INK4a/ARF mutations accelerate lymphomagenesis and promote chemoresistance by disabling p53

  1. Clemens A. Schmitt,
  2. Mila E. McCurrach,
  3. Elisa de Stanchina,
  4. Rachel R. Wallace-Brodeur, and
  5. Scott W. Lowe
  1. Cold Spring Harbor Laboratory, Cold Spring Harbor, New York 11724 USA

Abstract

The INK4a/ARF locus encodes upstream regulators of the retinoblastoma and p53 tumor suppressor gene products. To compare the impact of these loci on tumor development and treatment response, the Eμ–myc transgenic lymphoma model was used to generate genetically defined tumors with mutations in the INK4a/ARF, Rb, or p53 genes.
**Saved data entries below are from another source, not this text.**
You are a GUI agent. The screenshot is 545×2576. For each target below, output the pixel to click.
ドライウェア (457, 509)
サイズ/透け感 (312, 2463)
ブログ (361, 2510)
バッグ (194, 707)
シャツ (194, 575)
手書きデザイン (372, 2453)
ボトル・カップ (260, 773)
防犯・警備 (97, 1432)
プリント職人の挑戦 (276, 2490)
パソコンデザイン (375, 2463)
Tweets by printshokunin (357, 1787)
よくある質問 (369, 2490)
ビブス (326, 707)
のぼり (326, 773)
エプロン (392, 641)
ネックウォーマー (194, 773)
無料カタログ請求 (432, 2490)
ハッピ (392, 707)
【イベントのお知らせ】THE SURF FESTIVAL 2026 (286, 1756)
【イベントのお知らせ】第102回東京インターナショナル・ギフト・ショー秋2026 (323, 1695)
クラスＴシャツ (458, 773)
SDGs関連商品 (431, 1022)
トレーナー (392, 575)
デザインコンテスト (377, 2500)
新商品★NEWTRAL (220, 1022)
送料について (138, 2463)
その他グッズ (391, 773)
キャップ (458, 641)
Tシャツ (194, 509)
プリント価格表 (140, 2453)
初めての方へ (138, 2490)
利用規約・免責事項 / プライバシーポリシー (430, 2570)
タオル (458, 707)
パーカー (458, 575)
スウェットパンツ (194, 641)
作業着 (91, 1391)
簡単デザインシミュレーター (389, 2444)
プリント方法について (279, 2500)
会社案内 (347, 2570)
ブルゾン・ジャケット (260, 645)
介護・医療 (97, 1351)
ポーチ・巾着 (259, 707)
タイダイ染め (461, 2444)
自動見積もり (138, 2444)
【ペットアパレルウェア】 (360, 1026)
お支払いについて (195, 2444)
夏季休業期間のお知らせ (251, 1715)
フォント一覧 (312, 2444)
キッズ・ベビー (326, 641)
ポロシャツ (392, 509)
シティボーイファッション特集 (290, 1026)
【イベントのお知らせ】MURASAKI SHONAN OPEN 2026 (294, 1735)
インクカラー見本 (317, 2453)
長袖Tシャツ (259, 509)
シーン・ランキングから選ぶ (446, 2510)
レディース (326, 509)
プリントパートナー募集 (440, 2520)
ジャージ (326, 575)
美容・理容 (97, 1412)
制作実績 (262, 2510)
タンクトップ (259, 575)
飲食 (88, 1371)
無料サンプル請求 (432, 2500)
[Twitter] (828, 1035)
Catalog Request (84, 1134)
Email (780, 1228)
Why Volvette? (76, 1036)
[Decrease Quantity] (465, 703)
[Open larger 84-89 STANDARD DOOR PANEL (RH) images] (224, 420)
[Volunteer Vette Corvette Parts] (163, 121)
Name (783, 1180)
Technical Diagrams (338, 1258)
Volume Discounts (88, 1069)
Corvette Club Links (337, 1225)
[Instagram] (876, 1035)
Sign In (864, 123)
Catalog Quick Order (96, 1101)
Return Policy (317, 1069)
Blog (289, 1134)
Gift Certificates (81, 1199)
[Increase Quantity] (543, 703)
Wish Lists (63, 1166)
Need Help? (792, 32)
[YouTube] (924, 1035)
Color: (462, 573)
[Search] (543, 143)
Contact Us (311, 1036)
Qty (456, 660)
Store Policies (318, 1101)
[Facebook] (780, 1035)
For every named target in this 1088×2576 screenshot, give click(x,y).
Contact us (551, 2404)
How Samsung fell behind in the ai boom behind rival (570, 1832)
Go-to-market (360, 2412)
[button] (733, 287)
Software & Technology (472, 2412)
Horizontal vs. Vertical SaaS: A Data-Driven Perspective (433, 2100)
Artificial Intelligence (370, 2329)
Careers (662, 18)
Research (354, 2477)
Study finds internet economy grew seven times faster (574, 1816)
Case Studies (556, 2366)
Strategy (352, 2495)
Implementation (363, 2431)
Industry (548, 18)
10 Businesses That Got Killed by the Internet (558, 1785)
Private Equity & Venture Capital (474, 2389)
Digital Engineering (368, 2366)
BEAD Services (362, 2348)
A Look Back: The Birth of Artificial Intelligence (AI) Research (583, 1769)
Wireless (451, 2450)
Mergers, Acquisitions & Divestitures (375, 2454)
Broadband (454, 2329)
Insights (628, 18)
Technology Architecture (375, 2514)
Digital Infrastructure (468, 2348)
Like p53 null lymphomas, INK4a/ARF null lymphomas formed rapidly, were highly invasive, displayed apoptotic defects, and were markedly resistant to chemotherapy in vitro and in vivo. Furthermore, INK4a/ARF−/−lymphomas displayed reduced p53 activity despite the presence of wild-type p53 genes. Consequently, INK4a/ARF and p53 mutations lead to aggressive tumors by disrupting overlapping tumor suppressor functions. These data have important implications for understanding the clinical behavior of human tumors.

Keywords

Footnotes

  • Corresponding author.

  • E-MAIL lowe{at}cshl.org; FAX (516) 367-8454.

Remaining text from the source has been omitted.